[RECORDS TO USE]
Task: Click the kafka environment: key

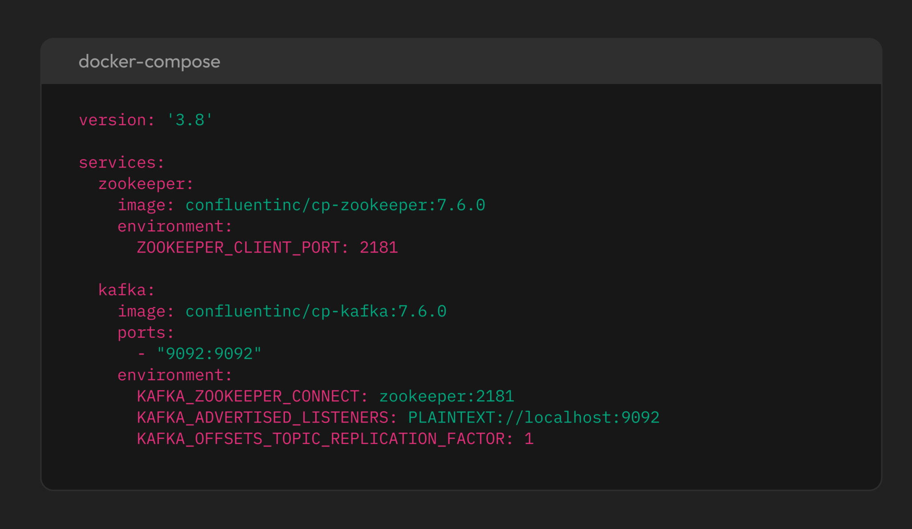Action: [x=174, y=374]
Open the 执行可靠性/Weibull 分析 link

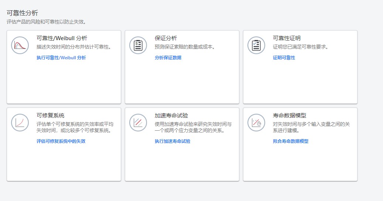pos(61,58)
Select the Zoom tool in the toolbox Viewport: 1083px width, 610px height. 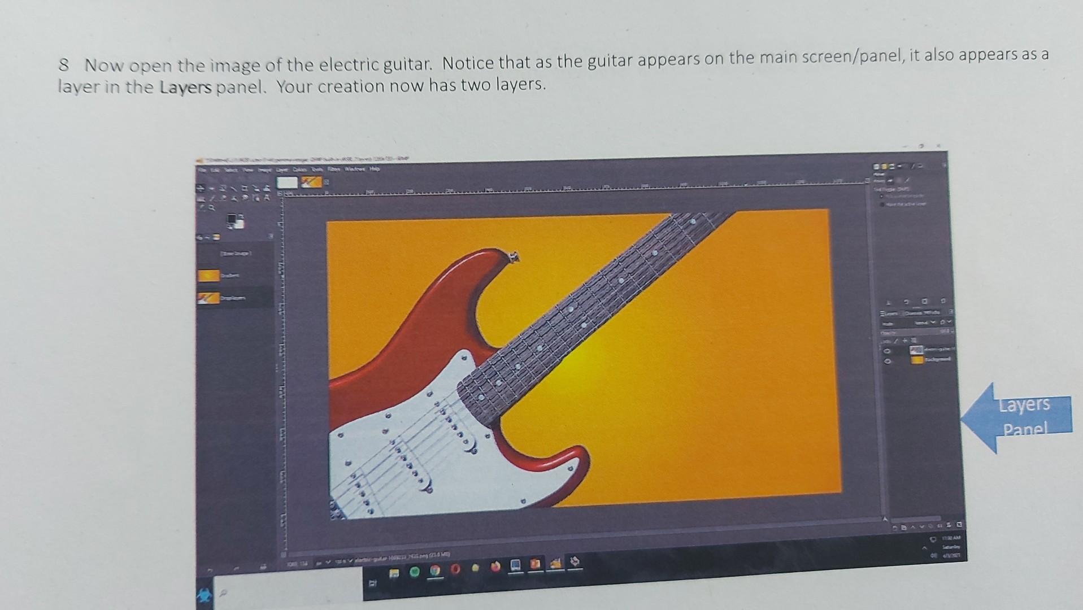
...
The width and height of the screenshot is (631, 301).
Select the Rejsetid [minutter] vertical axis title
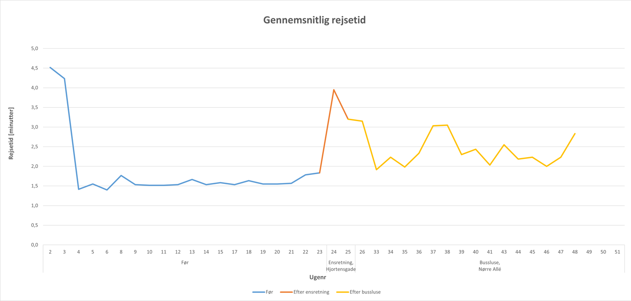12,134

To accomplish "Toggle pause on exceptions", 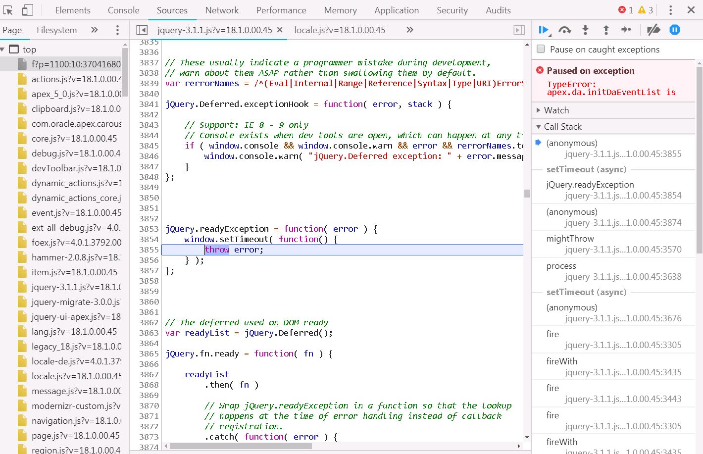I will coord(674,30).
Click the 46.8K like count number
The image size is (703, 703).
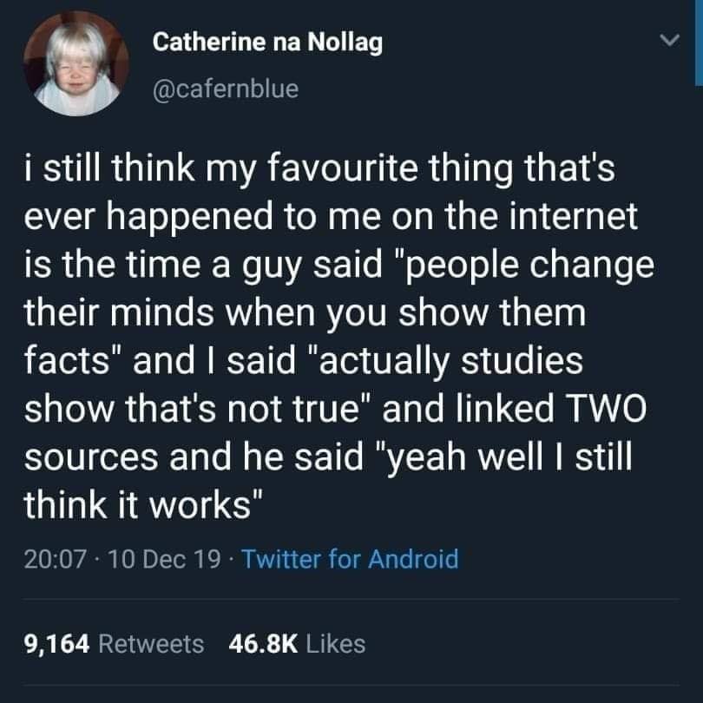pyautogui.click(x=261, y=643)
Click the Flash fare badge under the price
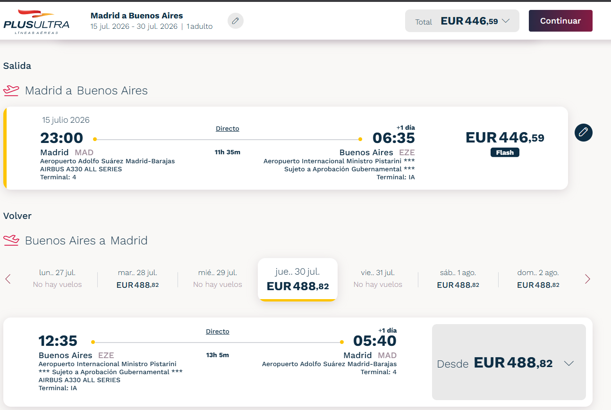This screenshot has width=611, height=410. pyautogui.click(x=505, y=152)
==
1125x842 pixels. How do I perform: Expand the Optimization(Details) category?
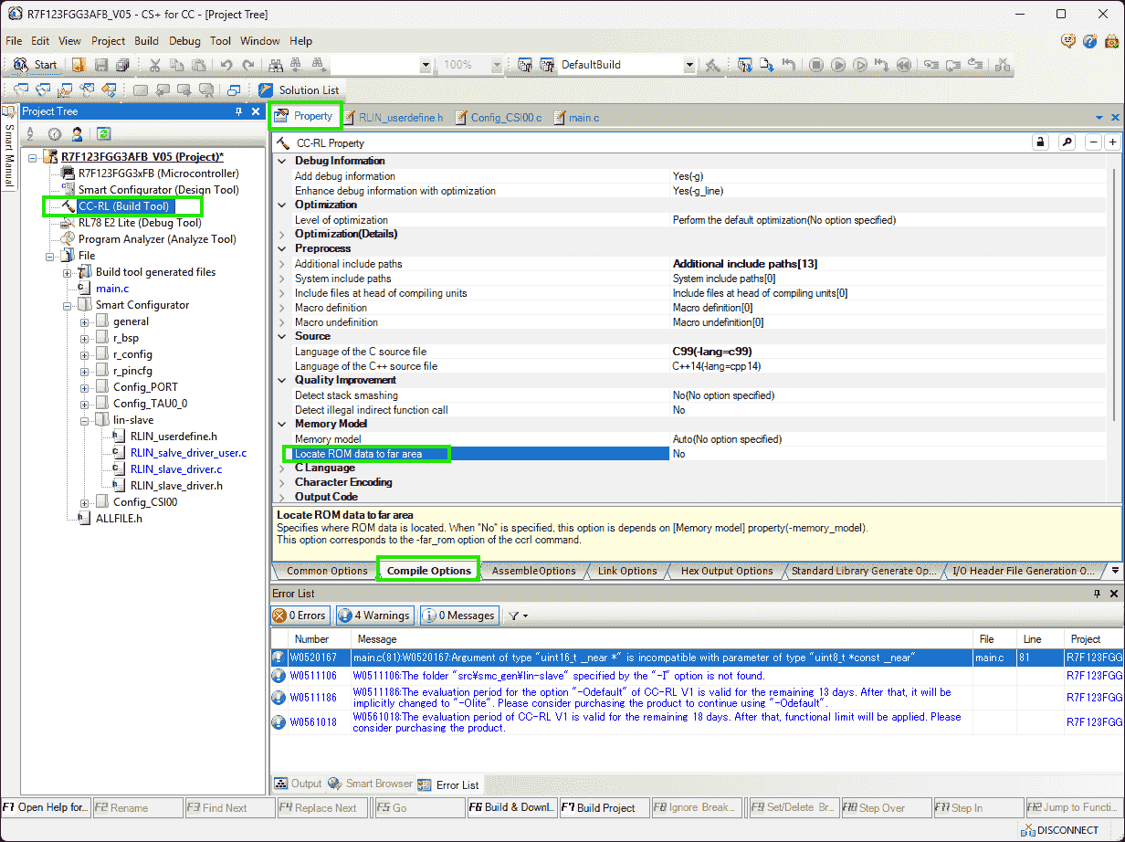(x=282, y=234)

[INSTRUCTIONS TO FOLLOW]
Lay out the rows from the line containing "1125x842 pixels. How" through the line containing "(x=282, y=234)" as a two-column CSV headed request and answer, with one line per row and each field quoted, its line breaks turned into spaces. Leave the pictures out.

[ANSWER TO THIS TASK]
request,answer
"1125x842 pixels. How do I perform: Expand the Optimization(Details) category?","(x=282, y=234)"